Column: New Generation of Athletes Learn With Great Platforms Come Great Responsibility
In a period of overall inaction for the larger sports leagues which we ritually follow, individual professional athletes from around the world have readily tapped into their respective platforms to become among the most passionate and recognizable mouthpieces in protest for the progression of social justice.
The ongoing loss of Black lives to police brutality and a system riddled with pitfalls and roadblocks, laid out effectively to protect the long-existing state of affairs, has emboldened a new generation of celebrity protest that is as amplified as any single corner of the current movement for civil rights, or the more specific Black Lives Matter Movement.
In the backdrop of this socially turbulent climate exists a philosophical, and oftentimes polarizing, discussion of whether or not the Black sports figures with whom we most closely align ourselves and rely on to briefly flee the regularly-scheduled program of our own lives should volunteer their voices and join, full-throated, in concert with the rest of us to support the cause.
I was formerly of the mindset that athletes deserve to be given carte blanche in their decision to publicly address issues specifically affecting the communities in which they were raised and, in general, the world at-large.

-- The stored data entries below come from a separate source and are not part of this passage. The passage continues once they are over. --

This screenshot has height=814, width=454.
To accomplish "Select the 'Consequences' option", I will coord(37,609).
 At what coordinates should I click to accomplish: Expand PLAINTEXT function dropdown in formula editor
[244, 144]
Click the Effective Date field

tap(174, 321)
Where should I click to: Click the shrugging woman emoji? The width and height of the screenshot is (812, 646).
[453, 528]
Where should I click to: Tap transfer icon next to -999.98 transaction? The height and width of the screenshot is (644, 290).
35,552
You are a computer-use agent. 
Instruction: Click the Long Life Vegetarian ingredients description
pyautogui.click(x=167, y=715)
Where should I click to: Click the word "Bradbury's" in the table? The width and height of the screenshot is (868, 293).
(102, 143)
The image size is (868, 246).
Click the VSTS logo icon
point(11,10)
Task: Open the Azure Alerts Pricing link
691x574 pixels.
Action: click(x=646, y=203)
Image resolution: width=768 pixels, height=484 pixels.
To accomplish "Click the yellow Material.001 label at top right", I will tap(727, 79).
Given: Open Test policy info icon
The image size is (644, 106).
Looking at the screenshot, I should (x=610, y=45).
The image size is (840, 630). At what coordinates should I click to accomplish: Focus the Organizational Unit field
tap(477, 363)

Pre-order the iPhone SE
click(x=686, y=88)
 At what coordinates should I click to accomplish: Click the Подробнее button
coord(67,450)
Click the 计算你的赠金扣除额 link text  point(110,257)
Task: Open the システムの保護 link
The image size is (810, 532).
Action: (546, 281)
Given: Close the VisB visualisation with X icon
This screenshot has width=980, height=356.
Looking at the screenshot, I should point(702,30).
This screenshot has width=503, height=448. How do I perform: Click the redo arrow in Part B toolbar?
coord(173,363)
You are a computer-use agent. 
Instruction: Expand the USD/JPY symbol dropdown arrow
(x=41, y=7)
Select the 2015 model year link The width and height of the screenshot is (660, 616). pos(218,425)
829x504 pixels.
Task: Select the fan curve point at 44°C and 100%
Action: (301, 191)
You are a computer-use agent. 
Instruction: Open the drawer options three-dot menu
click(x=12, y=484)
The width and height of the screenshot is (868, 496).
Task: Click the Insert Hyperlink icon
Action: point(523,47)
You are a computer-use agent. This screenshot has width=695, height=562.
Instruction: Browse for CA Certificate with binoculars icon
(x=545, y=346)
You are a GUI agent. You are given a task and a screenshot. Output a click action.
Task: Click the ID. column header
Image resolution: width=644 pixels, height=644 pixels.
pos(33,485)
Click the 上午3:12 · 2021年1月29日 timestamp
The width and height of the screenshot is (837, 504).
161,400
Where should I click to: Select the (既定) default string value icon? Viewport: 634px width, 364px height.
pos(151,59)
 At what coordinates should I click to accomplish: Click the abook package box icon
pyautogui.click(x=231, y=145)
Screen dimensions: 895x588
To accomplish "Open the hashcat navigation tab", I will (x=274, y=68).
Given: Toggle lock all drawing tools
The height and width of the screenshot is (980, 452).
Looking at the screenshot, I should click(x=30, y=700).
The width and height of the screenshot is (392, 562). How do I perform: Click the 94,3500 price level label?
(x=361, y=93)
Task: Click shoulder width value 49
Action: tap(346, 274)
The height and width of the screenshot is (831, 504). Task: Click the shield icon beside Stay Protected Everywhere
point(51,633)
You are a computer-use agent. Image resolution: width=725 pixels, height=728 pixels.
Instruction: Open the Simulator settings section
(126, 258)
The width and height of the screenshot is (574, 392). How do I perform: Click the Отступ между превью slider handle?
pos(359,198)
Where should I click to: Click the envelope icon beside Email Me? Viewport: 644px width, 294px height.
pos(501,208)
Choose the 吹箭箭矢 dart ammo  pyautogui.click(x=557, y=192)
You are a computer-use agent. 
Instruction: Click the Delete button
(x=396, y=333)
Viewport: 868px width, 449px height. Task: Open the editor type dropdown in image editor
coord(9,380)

But, time and present-day circumstances have shifted my perspective.
Professional athletes, particularly those who have ascended to iconic stature, inherit a certain measure of responsibility to advocate for the very people with whom they bear resemblance — either by appearance, adolescent consequence or both. And, by virtue of the distinct leverage they wield to tip the scales of public opinion and galvanize the establishment to enact tangible change, they should not only feel empowered but also obliged to do so.
It’s a substantial cross to bear, to be sure, what with endorsement dollars and corporate reputations — or in the much-publicized case of former NFL quarterback Colin Kaepernick and less-advertised cases of former NBA guards Craig Hodges and Mahmoud Abdul-Rauf, playing careers — at stake. But at a time when this country’s most vile features have been mercilessly reflected back at itself and in a society where even the wittiest, most physically gifted and intellectually sound among us encounter hurdles en route to a seat at the table, it’s crucial that modern-day athletes persist to ignore the misconceived notion spewed from the mouth of Laura Ingraham toward NBA frontman LeBron James that he, and presumably his brethren-in-sports, should “shut up and dribble.”
In the two years that have passed since the Fox News host’s provocative comments, James has opened the I Promise School in his hometown of Akron, Ohio — an accomplishment he called the most important of his professional career — continued to routinely offer his opinion on controversial topics and, earlier this month, established More Than a Vote, an organization composed of other prominent black athletes and entertainers, that seeks to tackle voter suppression and inspire others to cast ballots in November en lieu of recent racial injustices. James’ former Cleveland Cavaliers teammate and current Brooklyn Nets guard Kyrie Irving has become immersed in the movement for change, too.
Irving, who serves as the Vice President of the National Basketball Players Association, helped to spearhead a coalition of players from both the NBA and WNBA in petition of next month’s planned restart in Orlando and the disproportionate number of black coaches and front-office employees in the NBA in comparison to the makeup of its rosters.
Meanwhile, in a sport in which he currently has no black counterpart and is just the seventh such driver in its history, Bubba Wallace courageously called for NASCAR to do an about-face on its long-standing relationship with the Confederate flag. Two days later, NASCAR accepted Wallace’s challenge and banned the display of what is widely-regarded as the symbol of white supremacy from its races.
Wallace, James, Irving, and Kaepernick dared to speak out for what they believed in. So, too, did the social activists and legendary athletes — Bill Russell, Kareem Abdul-Jabbar, Jim Brown, and Muhammad Ali — before them.
While some may dismiss the involvement of our sports figures in social-political issues as a fad or deem it unnecessary altogether, no one can deny the attention owed to their celebrity and its profound capacity to effect change.
After all, as ESPN “First Take” co-host Max Kellerman bluntly pointed out last week when explaining why sports and entertainment leagues should care about social justice, “these are the black people that white people seem to care about it.”